• _Excerpted records_
::::::::

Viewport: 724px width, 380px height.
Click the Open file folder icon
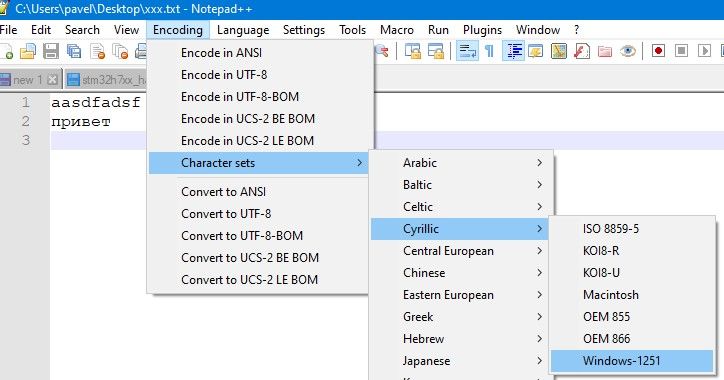tap(28, 51)
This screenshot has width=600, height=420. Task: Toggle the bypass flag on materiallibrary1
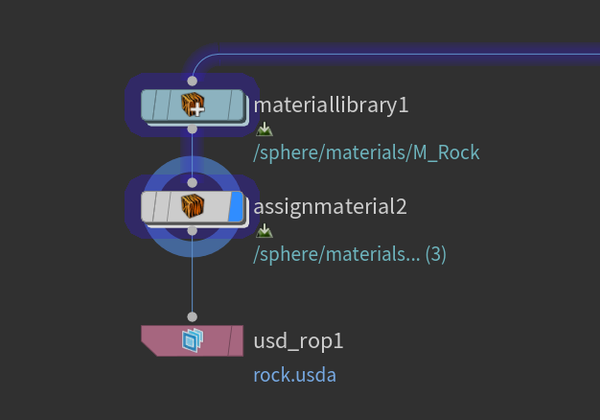[149, 105]
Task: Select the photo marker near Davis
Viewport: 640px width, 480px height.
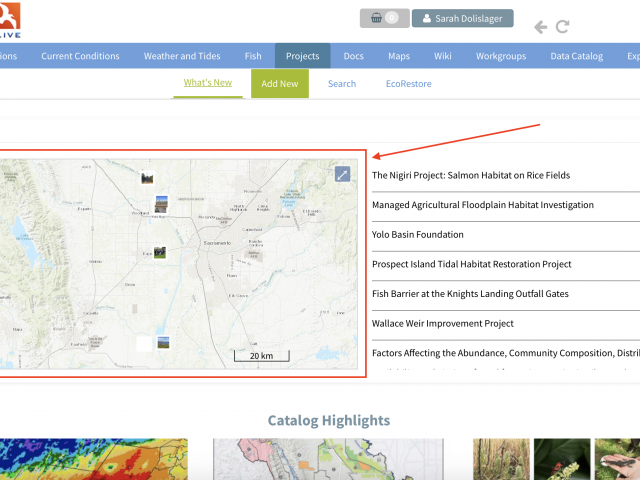Action: coord(159,253)
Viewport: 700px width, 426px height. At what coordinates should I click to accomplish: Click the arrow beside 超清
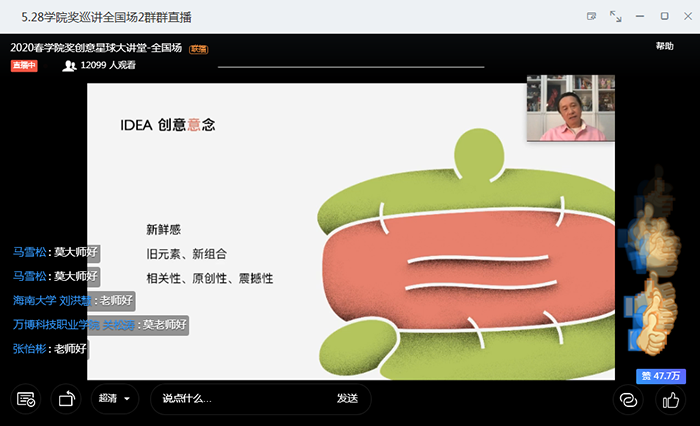(128, 399)
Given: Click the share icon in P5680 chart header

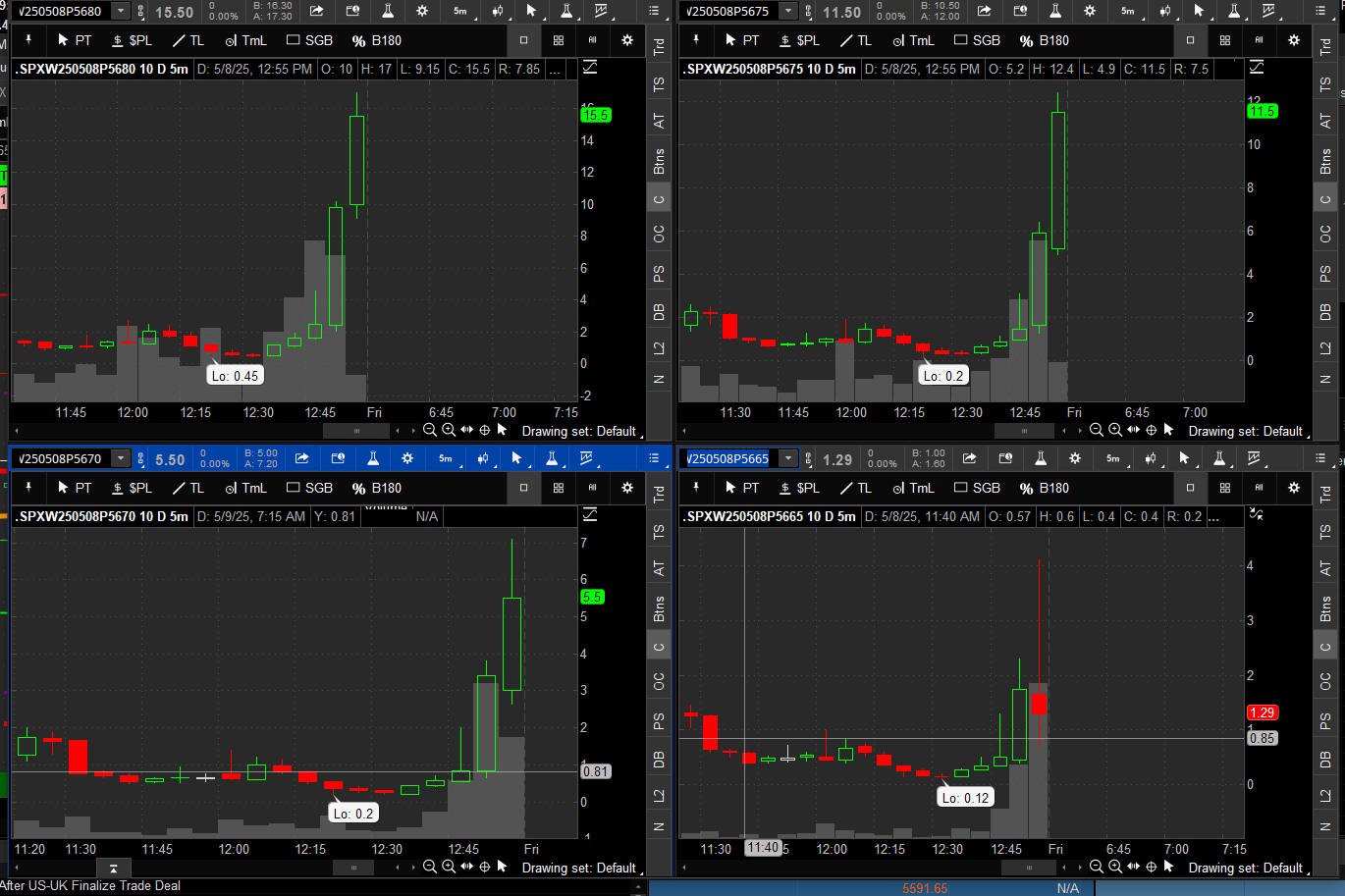Looking at the screenshot, I should coord(317,12).
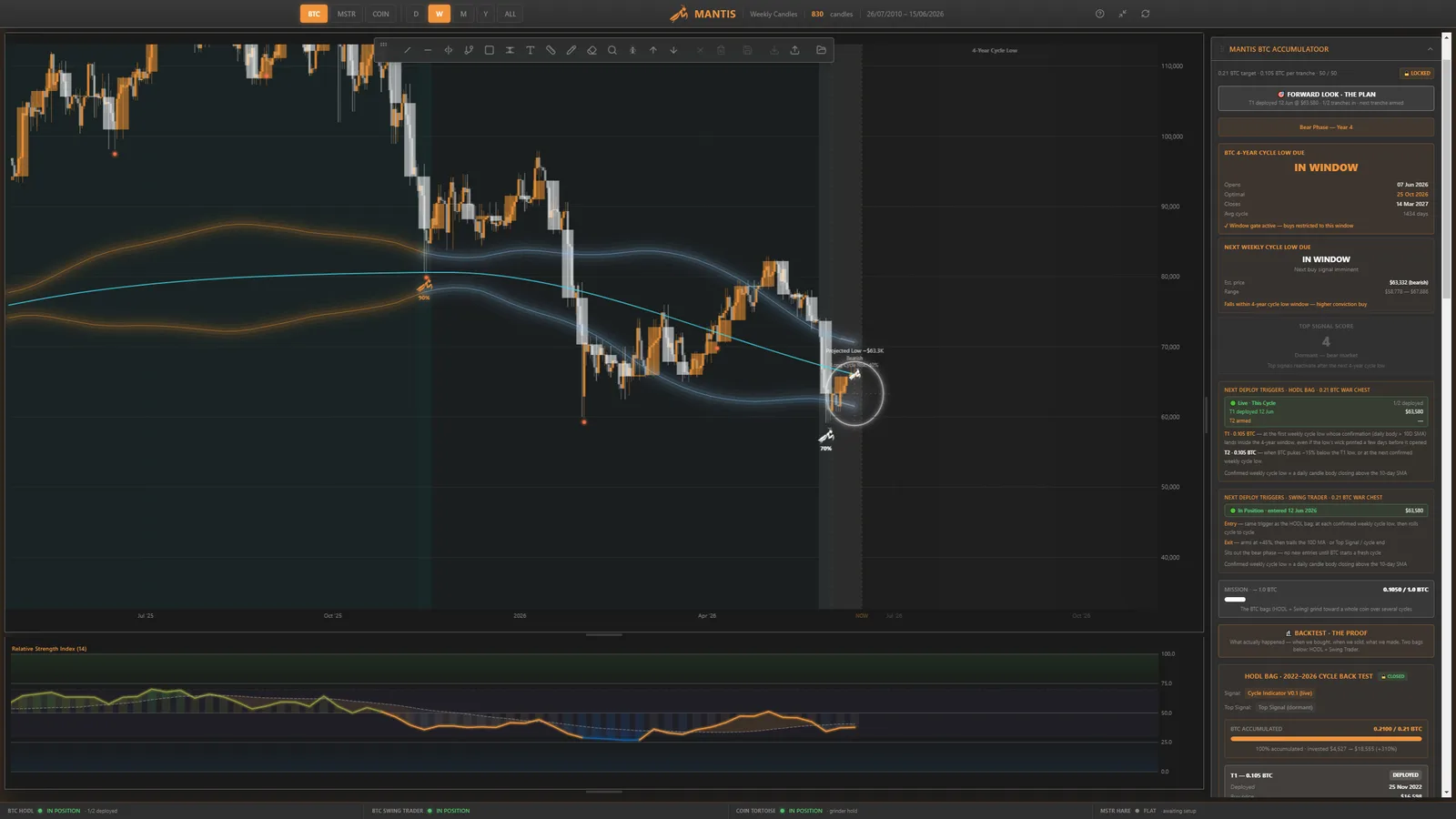The image size is (1456, 819).
Task: Click the Cycle Indicator V0.1 (live) signal chip
Action: click(x=1279, y=693)
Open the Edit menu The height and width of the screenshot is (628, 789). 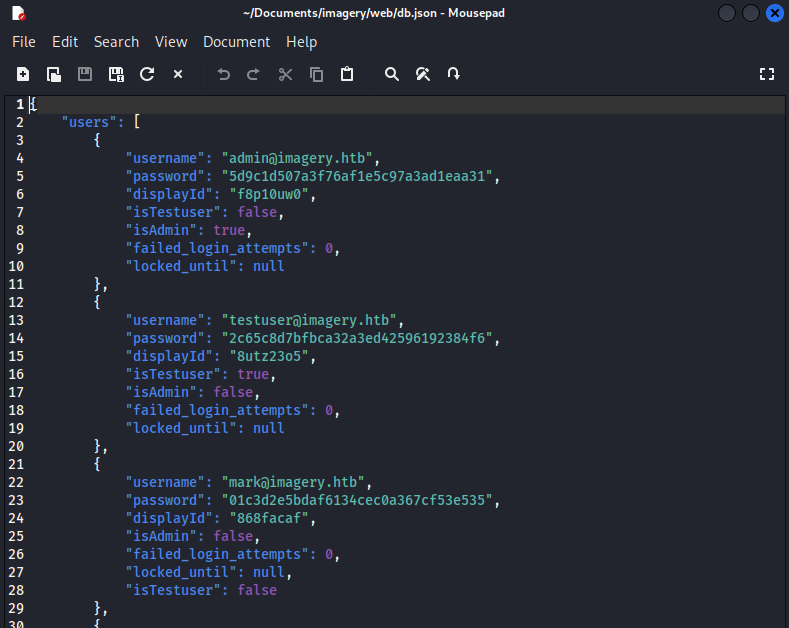point(65,42)
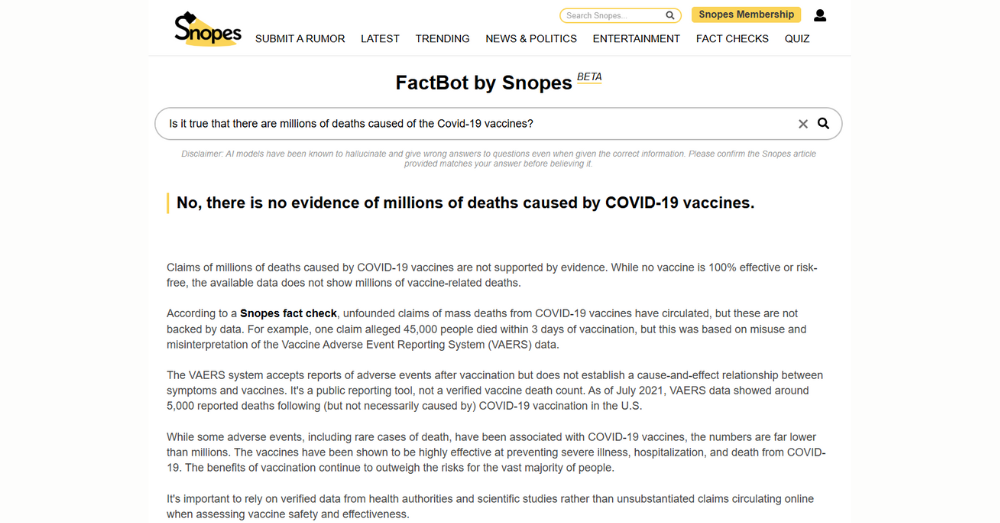Select Trending in the navigation bar
Image resolution: width=1000 pixels, height=523 pixels.
click(442, 39)
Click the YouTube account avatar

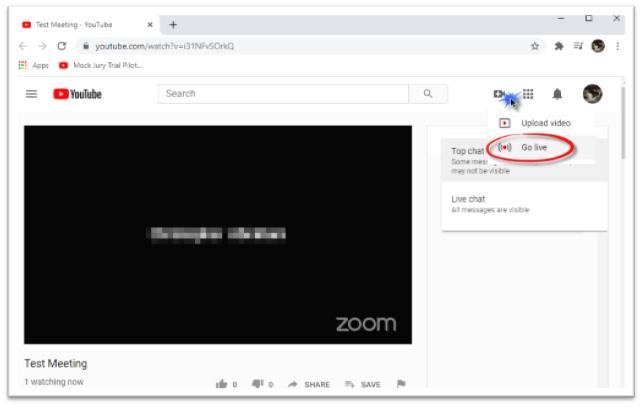pyautogui.click(x=592, y=94)
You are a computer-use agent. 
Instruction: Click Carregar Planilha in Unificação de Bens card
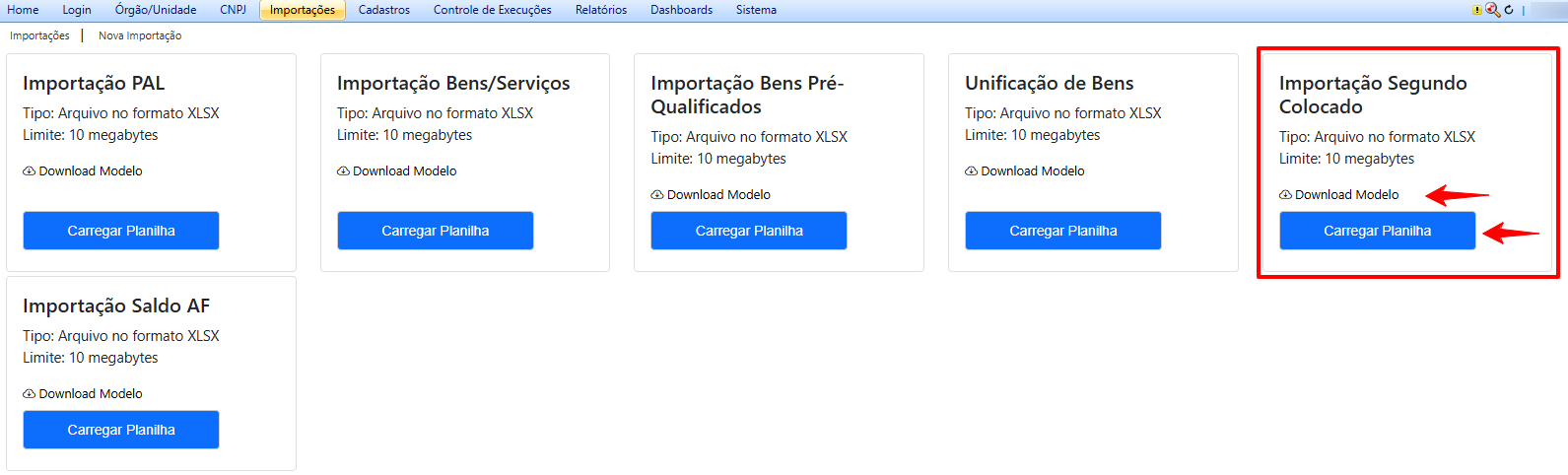[x=1062, y=231]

::::::::

• _Problem to solve_
Copy nothing outside the span: please output the lines from the one with "You are a computer-use agent." through the end of the entries above, and skip the pictures.

• _Exercise solution_
You are a computer-use agent. 
Instruction: Click Carregar Planilha in Unificação de Bens card
[x=1062, y=231]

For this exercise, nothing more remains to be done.